## QUELLENAUSZUG
- - -
Ein literarisches Fest (Stanišic II)
Saša Stanišic frönt dem literarischen Pfadfindertum und stöbert im dichten Unterholz einer deutschen Dorfgemeinschaft
Von Lisa-Marie George und Sandra Kozok
Besprochene Bücher / LiteraturhinweiseWir interessieren uns für Saša Stanišić‘ neuen Roman. Unser Interesse gilt einem Dorf, seiner Geschichte und den Menschen, die sich darin bewegen. Frau Schwermuth fühlt sich wie tot, Wilfried Schramm wäre gerne tot und der Fährmann ist tatsächlich tot. „Wir sind traurig. Wir haben keinen Fährmann mehr.“ „Wir“, dieses kleine Wort greift Raum in Saša Stanišić zweitem Roman „Vor dem Fest“. Ein „Wir“, das für die Einwohner des Dorfes Fürstenfelde steht. Das plurale Einvernehmen birgt dabei ein simuliertes Gemeinschaftsgefühl, das den Leser gleichzeitig umarmt und von sich stößt.
- - -
## ANGEZEIGTE ANGABEN
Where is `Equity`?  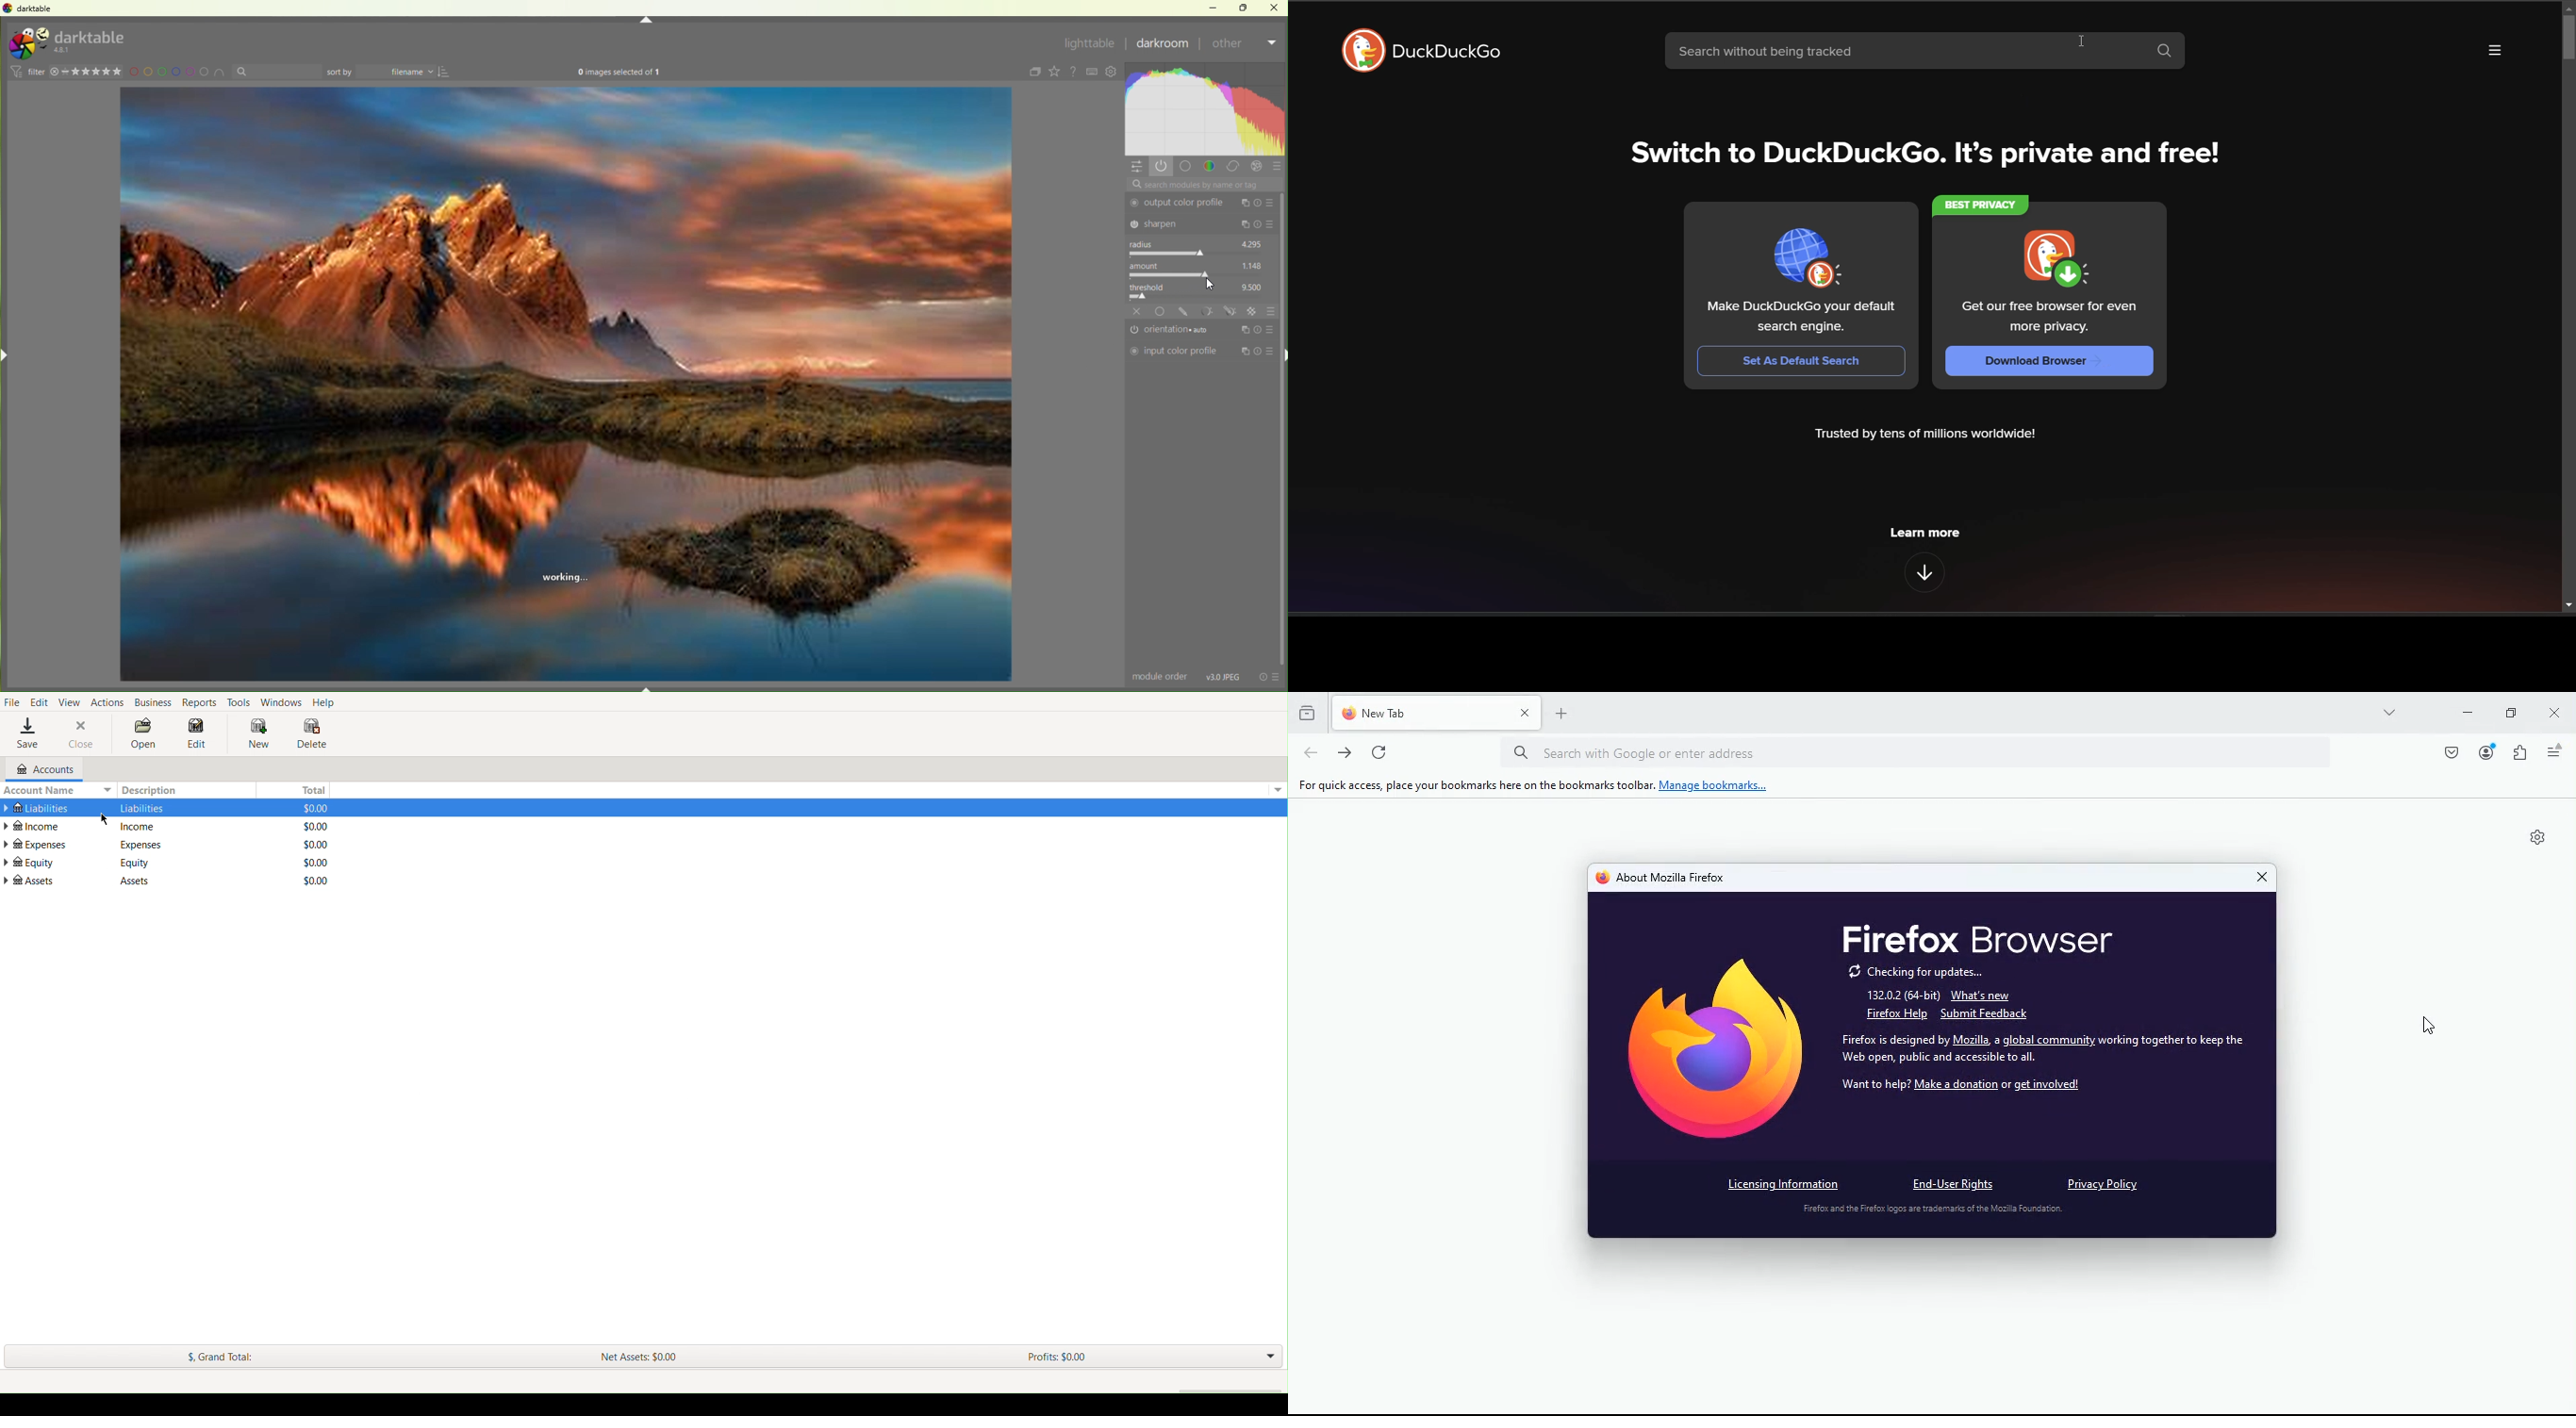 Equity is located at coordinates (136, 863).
- - -
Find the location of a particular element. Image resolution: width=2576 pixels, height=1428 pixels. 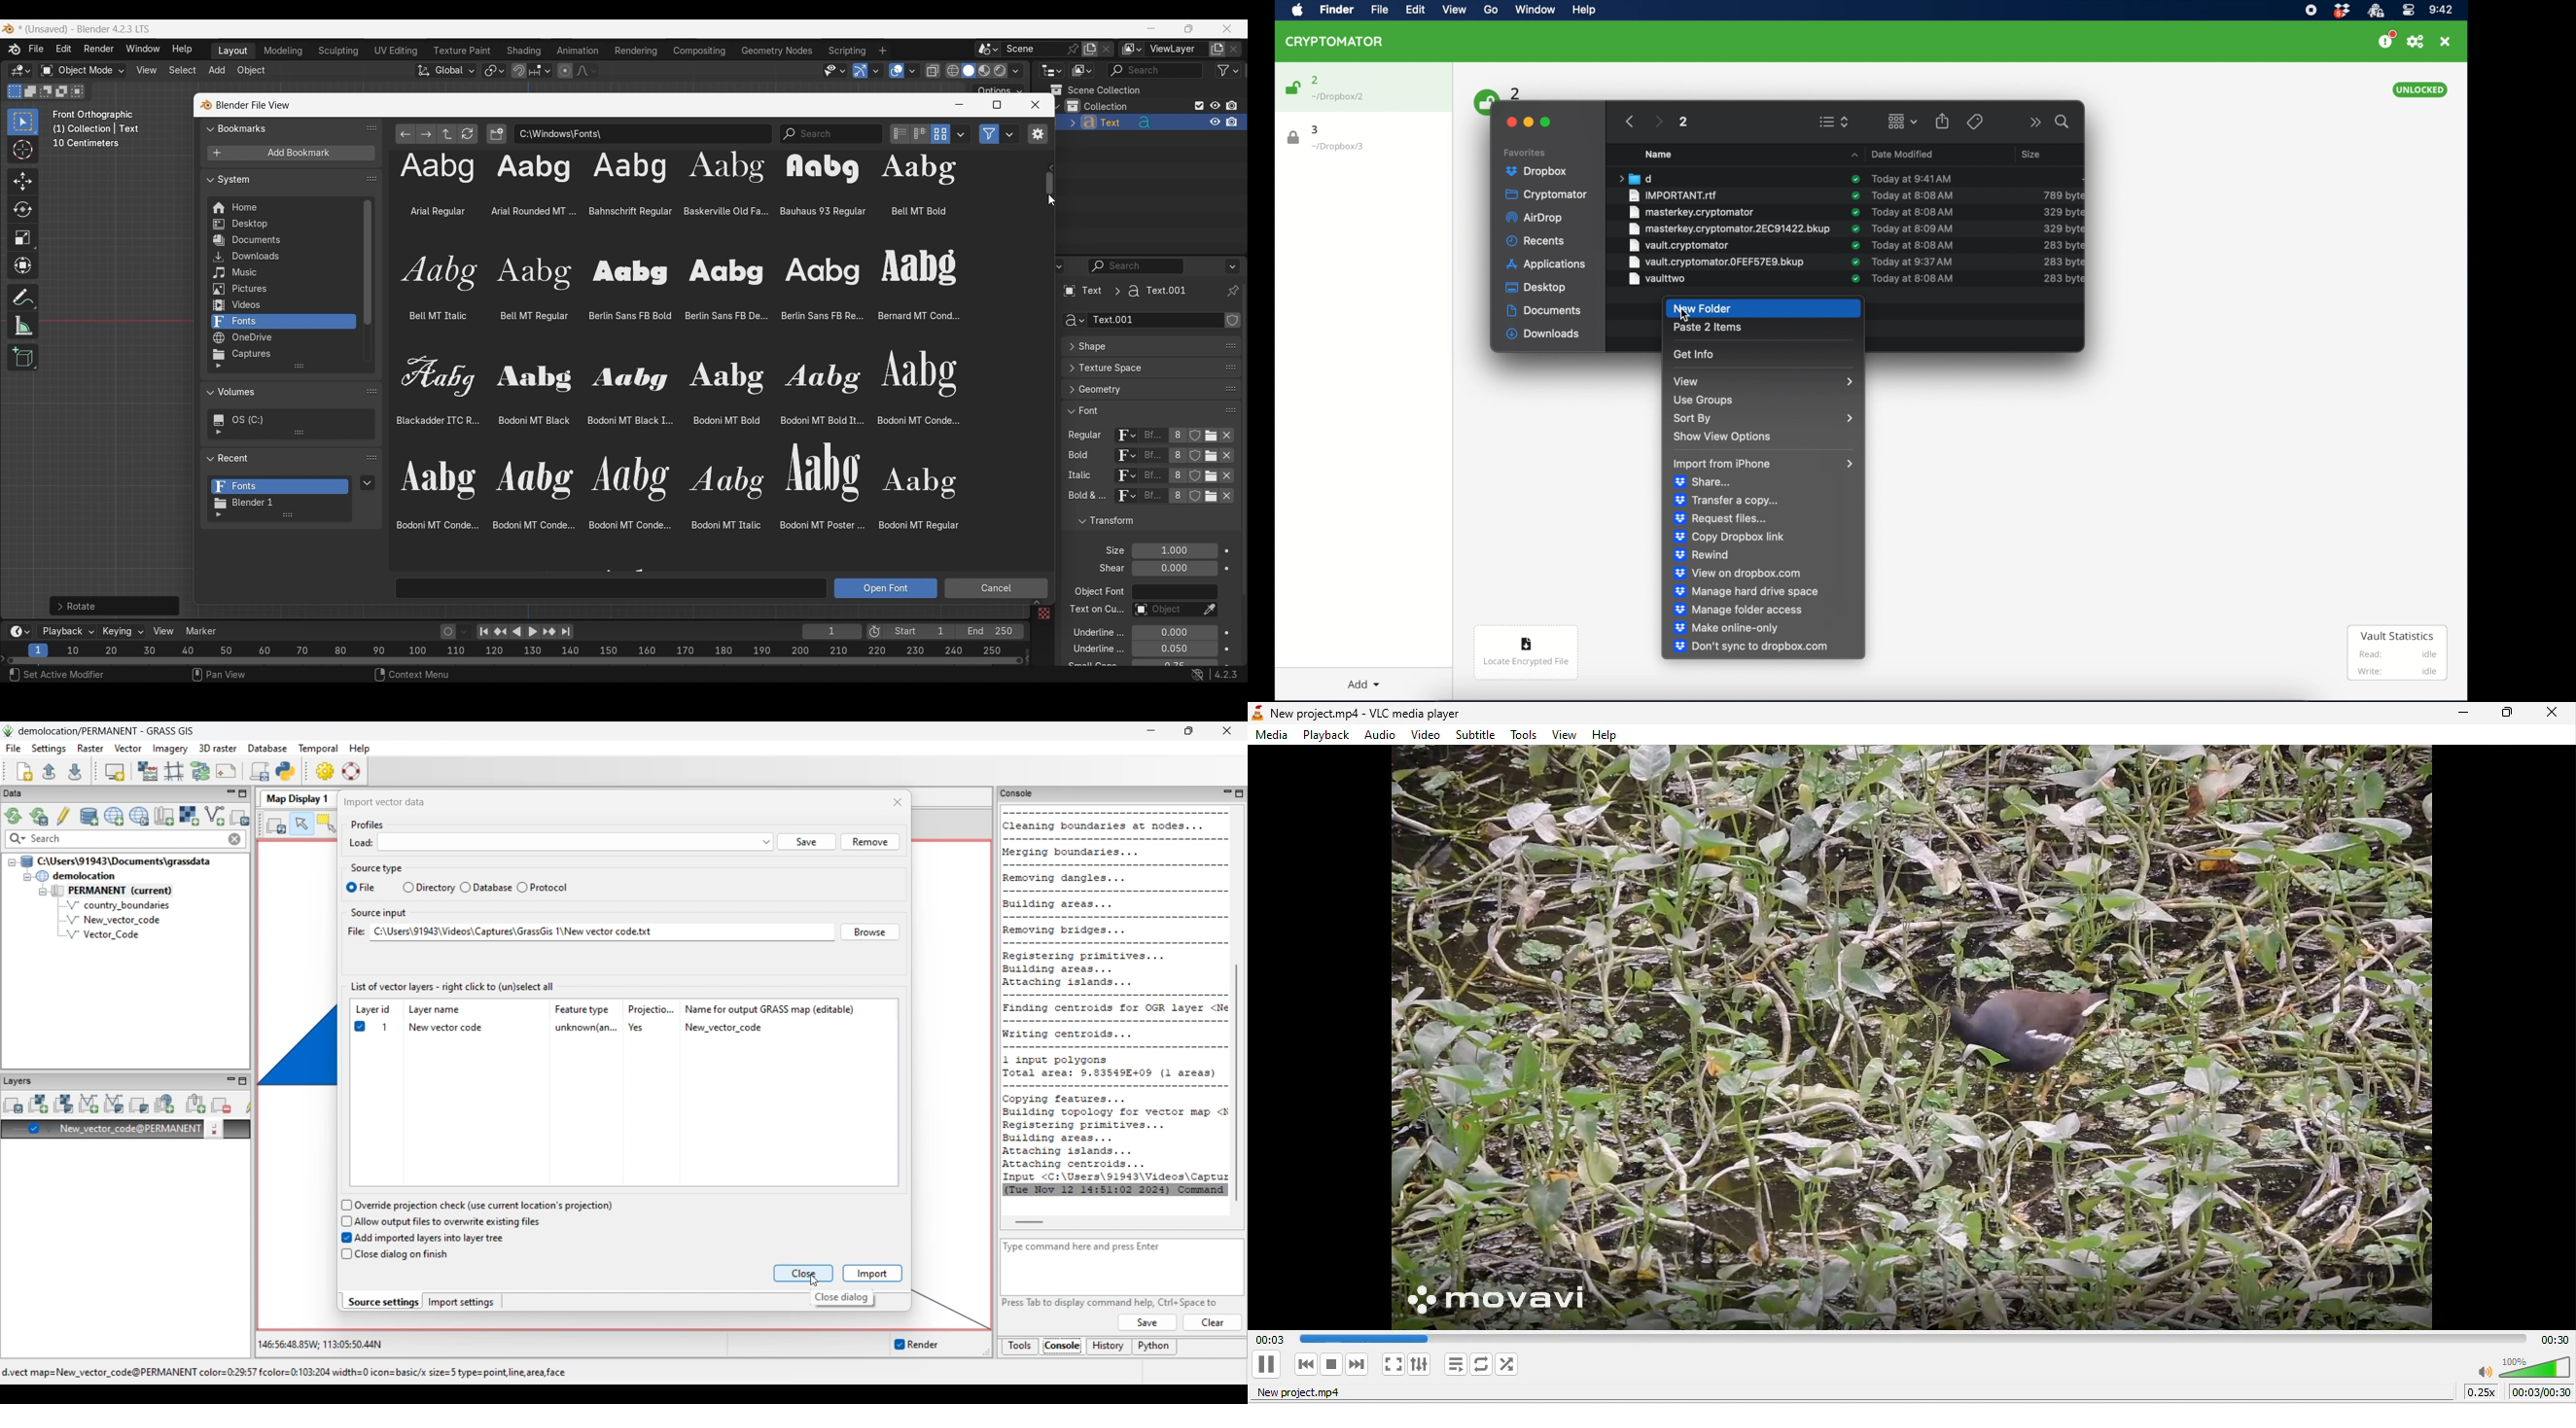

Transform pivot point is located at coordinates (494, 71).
- - -
## ÜBUNGSAUFGABE
Schreiben Sie aus der Rezension zu Stanišićs Roman die Passage ab, die mit „Saša Stanišic frönt“ beginnt und bis einschließlich „von sich stößt.“ reicht. Verwenden Sie zur Bearbeitung ausschließlich den Text.

## RICHTIGE LÖSUNG
Saša Stanišic frönt dem literarischen Pfadfindertum und stöbert im dichten Unterholz einer deutschen Dorfgemeinschaft
Von Lisa-Marie George und Sandra Kozok
Besprochene Bücher / LiteraturhinweiseWir interessieren uns für Saša Stanišić‘ neuen Roman. Unser Interesse gilt einem Dorf, seiner Geschichte und den Menschen, die sich darin bewegen. Frau Schwermuth fühlt sich wie tot, Wilfried Schramm wäre gerne tot und der Fährmann ist tatsächlich tot. „Wir sind traurig. Wir haben keinen Fährmann mehr.“ „Wir“, dieses kleine Wort greift Raum in Saša Stanišić zweitem Roman „Vor dem Fest“. Ein „Wir“, das für die Einwohner des Dorfes Fürstenfelde steht. Das plurale Einvernehmen birgt dabei ein simuliertes Gemeinschaftsgefühl, das den Leser gleichzeitig umarmt und von sich stößt.